Why do digital cables sound different?


I have been talking to a few e-mail buddies and have a question that isn't being satisfactorily answered this far. So...I'm asking the experts on the forum to pitch in. This has probably been asked before but I can't find any references for it. Can someone explain why one DIGITAL cable (coaxial, BNC, etc.) can sound different than another? There are also similar claims for Toslink. In my mind, we're just trying to move bits from one place to another. Doesn't the digital stream get reconstituted and re-clocked on the receiving end anyway? Please enlighten me and maybe send along some URLs for my edification. Thanks, Dan
danielho
Eldaford - if they affect digital pulse characteristics (different bandwidth) then they produce different amount of jitter. Shielding also affects the jitter since noise causes changes in threshold levels. Some DACs are not sensitive to jitter (like Benchmark DAC1)at all but others are. Impedance matching also plays a part. Many cables ends-up with an RCA connector that is not 75 ohm.
The question is : why people pretend to hear a difference ?

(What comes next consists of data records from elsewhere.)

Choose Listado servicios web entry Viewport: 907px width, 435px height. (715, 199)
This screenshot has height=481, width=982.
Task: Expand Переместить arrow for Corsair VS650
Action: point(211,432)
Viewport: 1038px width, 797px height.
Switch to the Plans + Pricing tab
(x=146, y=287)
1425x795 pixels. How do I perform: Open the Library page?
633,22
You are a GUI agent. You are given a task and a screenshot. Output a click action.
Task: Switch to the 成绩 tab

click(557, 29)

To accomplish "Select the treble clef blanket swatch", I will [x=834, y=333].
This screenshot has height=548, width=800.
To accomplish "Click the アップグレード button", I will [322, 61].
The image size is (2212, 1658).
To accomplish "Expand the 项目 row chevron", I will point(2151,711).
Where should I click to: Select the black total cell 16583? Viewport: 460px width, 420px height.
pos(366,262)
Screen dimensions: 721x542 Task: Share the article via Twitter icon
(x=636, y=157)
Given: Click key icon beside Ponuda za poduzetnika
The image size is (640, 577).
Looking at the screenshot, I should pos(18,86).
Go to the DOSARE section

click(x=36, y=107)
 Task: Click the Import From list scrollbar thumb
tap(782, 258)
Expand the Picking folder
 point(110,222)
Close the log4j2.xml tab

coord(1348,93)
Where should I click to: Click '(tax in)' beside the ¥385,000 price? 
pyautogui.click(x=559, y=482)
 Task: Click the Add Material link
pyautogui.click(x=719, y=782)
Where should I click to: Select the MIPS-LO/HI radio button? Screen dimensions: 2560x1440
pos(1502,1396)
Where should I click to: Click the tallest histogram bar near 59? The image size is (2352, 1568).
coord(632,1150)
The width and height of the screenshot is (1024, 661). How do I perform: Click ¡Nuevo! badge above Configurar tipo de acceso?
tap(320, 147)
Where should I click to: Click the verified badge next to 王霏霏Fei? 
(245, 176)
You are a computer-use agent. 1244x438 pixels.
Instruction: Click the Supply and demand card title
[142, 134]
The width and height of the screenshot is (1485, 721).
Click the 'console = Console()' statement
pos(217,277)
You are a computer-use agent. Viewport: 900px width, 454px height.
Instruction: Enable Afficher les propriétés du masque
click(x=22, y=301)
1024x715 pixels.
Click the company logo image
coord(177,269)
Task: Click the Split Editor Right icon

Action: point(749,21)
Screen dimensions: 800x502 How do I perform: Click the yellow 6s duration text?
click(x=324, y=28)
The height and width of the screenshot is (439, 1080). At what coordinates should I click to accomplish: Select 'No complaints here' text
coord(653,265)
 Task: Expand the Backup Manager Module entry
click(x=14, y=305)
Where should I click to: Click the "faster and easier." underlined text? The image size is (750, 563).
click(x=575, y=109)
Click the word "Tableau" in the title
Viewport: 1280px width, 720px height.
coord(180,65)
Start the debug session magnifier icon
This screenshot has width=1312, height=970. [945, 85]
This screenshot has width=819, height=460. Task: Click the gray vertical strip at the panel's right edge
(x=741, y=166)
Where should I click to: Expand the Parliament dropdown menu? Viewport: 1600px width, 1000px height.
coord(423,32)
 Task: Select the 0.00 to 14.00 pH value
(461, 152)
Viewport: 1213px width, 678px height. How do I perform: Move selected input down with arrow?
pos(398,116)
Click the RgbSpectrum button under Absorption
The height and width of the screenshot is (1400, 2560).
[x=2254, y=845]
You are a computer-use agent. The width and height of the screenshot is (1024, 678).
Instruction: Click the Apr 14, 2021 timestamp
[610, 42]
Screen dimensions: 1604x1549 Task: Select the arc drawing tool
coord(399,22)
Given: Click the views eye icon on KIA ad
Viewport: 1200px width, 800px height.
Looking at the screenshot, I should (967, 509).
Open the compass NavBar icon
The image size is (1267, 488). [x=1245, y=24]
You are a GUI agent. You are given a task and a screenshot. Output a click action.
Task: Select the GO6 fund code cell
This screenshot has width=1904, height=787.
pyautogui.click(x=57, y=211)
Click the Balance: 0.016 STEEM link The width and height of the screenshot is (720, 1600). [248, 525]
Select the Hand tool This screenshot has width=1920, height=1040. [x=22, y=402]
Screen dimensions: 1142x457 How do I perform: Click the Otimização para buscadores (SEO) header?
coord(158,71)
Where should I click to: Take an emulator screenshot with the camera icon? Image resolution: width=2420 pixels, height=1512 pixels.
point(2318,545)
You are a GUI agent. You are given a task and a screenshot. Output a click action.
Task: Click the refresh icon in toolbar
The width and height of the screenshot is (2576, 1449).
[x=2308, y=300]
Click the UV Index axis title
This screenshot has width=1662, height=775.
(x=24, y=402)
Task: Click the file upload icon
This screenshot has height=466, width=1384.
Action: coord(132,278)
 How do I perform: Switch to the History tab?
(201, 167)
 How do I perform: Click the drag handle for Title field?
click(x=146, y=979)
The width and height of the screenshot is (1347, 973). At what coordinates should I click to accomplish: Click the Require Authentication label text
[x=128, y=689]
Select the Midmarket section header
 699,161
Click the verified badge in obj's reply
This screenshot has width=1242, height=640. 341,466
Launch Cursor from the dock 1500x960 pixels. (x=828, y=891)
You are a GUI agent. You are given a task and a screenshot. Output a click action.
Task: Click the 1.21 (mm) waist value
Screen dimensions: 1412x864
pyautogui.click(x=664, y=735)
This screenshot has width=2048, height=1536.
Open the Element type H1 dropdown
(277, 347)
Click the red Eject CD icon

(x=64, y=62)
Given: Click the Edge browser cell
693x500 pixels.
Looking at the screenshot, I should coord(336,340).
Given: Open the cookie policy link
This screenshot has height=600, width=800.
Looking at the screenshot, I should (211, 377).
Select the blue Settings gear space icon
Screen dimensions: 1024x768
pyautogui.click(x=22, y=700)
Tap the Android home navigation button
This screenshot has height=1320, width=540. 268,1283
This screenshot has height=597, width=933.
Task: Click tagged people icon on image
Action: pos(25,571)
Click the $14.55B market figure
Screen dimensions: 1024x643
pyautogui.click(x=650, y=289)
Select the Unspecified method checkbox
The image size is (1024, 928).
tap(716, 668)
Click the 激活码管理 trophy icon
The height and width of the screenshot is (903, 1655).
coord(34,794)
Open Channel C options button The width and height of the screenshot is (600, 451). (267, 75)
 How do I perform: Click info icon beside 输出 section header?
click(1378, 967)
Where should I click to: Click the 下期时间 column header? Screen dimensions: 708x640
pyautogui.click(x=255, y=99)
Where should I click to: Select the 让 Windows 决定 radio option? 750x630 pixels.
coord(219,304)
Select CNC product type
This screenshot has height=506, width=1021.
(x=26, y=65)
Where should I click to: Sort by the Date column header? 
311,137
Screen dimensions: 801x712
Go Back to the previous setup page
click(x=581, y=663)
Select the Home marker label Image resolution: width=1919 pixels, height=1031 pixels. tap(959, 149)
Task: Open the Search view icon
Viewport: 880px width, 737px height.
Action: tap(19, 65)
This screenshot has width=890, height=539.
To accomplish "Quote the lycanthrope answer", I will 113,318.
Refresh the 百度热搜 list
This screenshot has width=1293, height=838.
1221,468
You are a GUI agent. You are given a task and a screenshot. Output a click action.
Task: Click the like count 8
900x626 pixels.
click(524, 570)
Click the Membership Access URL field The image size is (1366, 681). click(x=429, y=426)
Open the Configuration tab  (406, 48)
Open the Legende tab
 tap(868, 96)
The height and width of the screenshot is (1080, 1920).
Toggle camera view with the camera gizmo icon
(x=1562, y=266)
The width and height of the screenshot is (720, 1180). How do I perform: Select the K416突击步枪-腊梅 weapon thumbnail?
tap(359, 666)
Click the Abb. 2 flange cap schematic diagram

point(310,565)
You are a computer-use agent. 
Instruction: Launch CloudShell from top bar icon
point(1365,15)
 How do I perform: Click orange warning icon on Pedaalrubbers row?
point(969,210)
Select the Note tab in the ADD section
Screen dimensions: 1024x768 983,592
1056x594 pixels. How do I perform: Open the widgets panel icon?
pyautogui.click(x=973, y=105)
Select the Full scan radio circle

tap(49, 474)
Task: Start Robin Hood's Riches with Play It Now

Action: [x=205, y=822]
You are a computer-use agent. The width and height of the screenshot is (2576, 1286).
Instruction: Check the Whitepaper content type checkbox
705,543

Or why they THINK they heard a difference ?

No need to look further
I don't know if this response has been given before but this is what I know. For digital signal paths the frequencies of concern (pulse rate, pulse edges, etc.) are outside (higher) than the normal audio domain. In fact, they behave more like RF. So, the digital cable is essentially a specialized RF cable. At RF frequencies it is the cable impedance, especially at the interfaces (connectors) that is important because mismatches with the commected components can cause signal reflecttions. What this means, obviously, is that phantom bits may been ADDED to the digital stream. So, a good quality digital cable is just as important, if not more so, than your analog interconnects!
Added bits would be extreme case of impedance mismatch. It's more to preserve shape of the pulses to avoid crossing threshols at different times causing jitter. Jitter creates sidebands not harmonically related to root frequency (audible). Even double Phase lock Loop cannot compensate for fast changes.
"The question is : why people pretend to hear a difference ?

Or why they THINK they heard a difference ? "

Anyone can hear the difference if just the right and wrong cables are put up against eachother. But most cables are about the same, no big diff.
And the confusion gets complete when folks starts to make up theoretic "answers" to why.